Continuum is now responsible for processing around 50% of all the plastic bottles collected in the UK. The facility also played a key role in Coca-Cola’s recycling efforts during the London 2012 Olympic and Paralympic Games, with some 15 million plastic bottles collected and returned to shelves as part of 63 million new bottles.
Coca-Cola says of its beverage volume that 61% is delivered in plastic bottles made from PET plastic; consumers like PET plastic bottles because they are lightweight, resealable, shatter-resistant and accepted in most community recycling systems. “But with increasing pressure on natural resources required to make conventional PET bottles — particularly on petroleum and natural gas — we need alternatives,” the company says in its 2011/2012 sustainability report. Coca-Cola aims to source 25% of its PET plastic from recycled or renewable materials by 2015.
Coca Cola is not the only beverage company focusing on using rPET plastic.
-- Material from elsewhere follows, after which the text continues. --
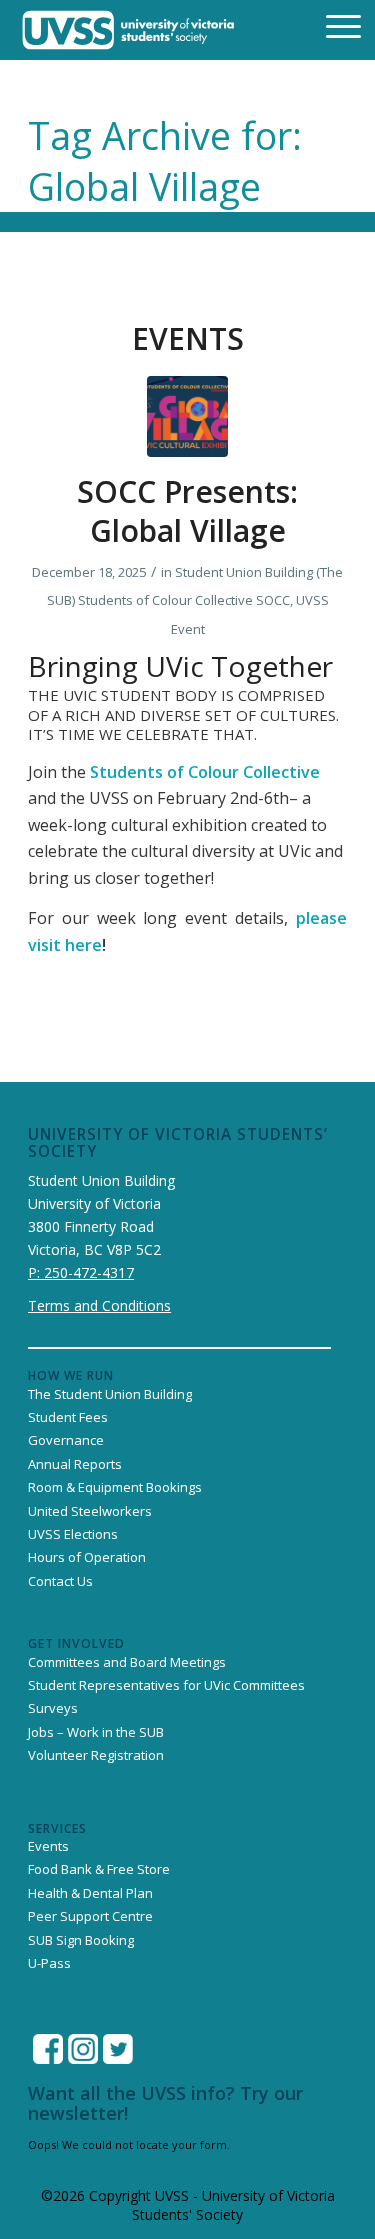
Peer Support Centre (90, 1916)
Nestlé Waters brand Arrowhead bottled water has created a new “ReBorn” 500ML water bottle that is made with 50% recycled polyethylene terephthalate (rPET), and that requires 15% less energy to produce. Most of the recycled material for the ReBorn bottle comes from CarbonLITE, a plastic processing facility in Riverside.
Nestle Waters says it has committed to adding rPET to its business as it becomes more economically feasible, but says that there isn’t enough recycled plastic currently available to make 100% rPET bottles.